I've put a lot of effort into the model and store patterns used, into the caching that will be available to the application, into the Spring.Net implementation which keeps the whole thing easy to configure, into the stored procedures performing basic data access to the entity tables; but it's no good:

The problem is that this will be used by more than one person, at the same time.

Therefore, if something changes in the database, every connected application must be kept up to date.

This causes me a massive, massive problem for consistency. But I don't know if I am worrying about this unduly? After all, the people using this aren't going to be doing break-neck speed data entry, they aren't going to be removing large swathes of the database, they're probably going to be doing one thing each, and they're probably going to be in the same room. So, how much do I worry about it?
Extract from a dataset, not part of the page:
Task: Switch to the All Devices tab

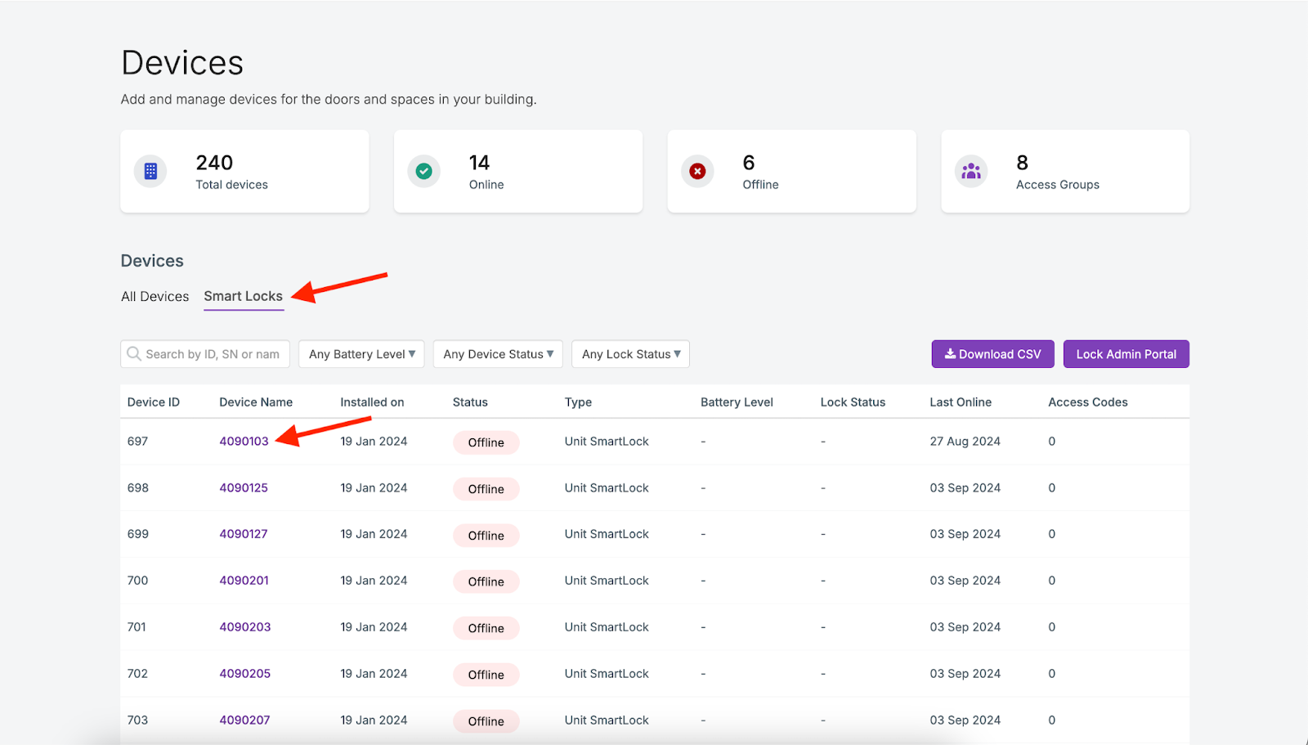Action: 155,297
What I have currently is a watchdog system. A scheduled background task in the application calls 'home' to the database to determine if there has been a change since the last time it checked / a change occurred. This notifies the master cache that it should reload its data again. The application needs to make sure that this behaviour does not interfere with what the user is doing too much, and I don't know at this point whether it will do that.
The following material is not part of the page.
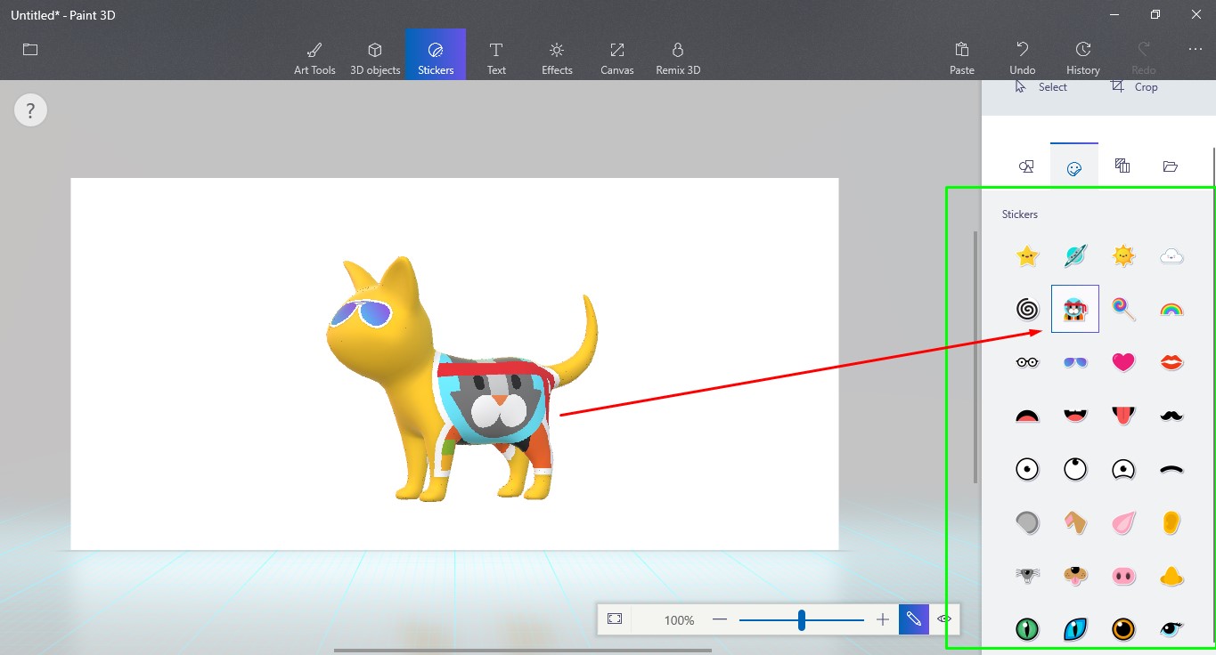1216x655 pixels.
Task: Switch to the Stickers ribbon tab
Action: (x=435, y=54)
I'm going to try and press in with this as a simple WinForms application, but it is very tempting to just make it an ASP.Net website which means that all the locking can be performed locally and safely.

Maybe I should've gone to the pub after all...

Tuesday 17 January 2012

Deployment...

Checklists. Tea. Tense. Putting a Spring.Net - based job processor live today which will run tings seen and unseen.



Edit:

Deployed :)


Monday 16 January 2012

Problem on site...

Problems today on the site as the Logging database filled... That was fun. The whole site started hitting 5.5 second delays as every logging write would cause the database to automatically grow. Interestingly, it happened exactly a month ago as well (massively blaming DBAs).

Just making a note of it here so I can look it up next time :)

Thursday 12 January 2012

Deadlines schmedlines

Ok, so we missed a deployment window today. It was for a Spring-based job processor that will support the website by handling fire and forget jobs. Luckily the only fallout will be the twiddling of thumbs tomorrow and a few people inconvenienced. It was close, but the prospect of releasing such a thing without it being fully tested and proven on staging was too much for both our team lead and myself to bear. However, through the course of the afternoon we put the system through a whole bunch of failure scenarios which should mean that Monday's deployment will go better in the light of the knowledge gained and the configs puzzled over.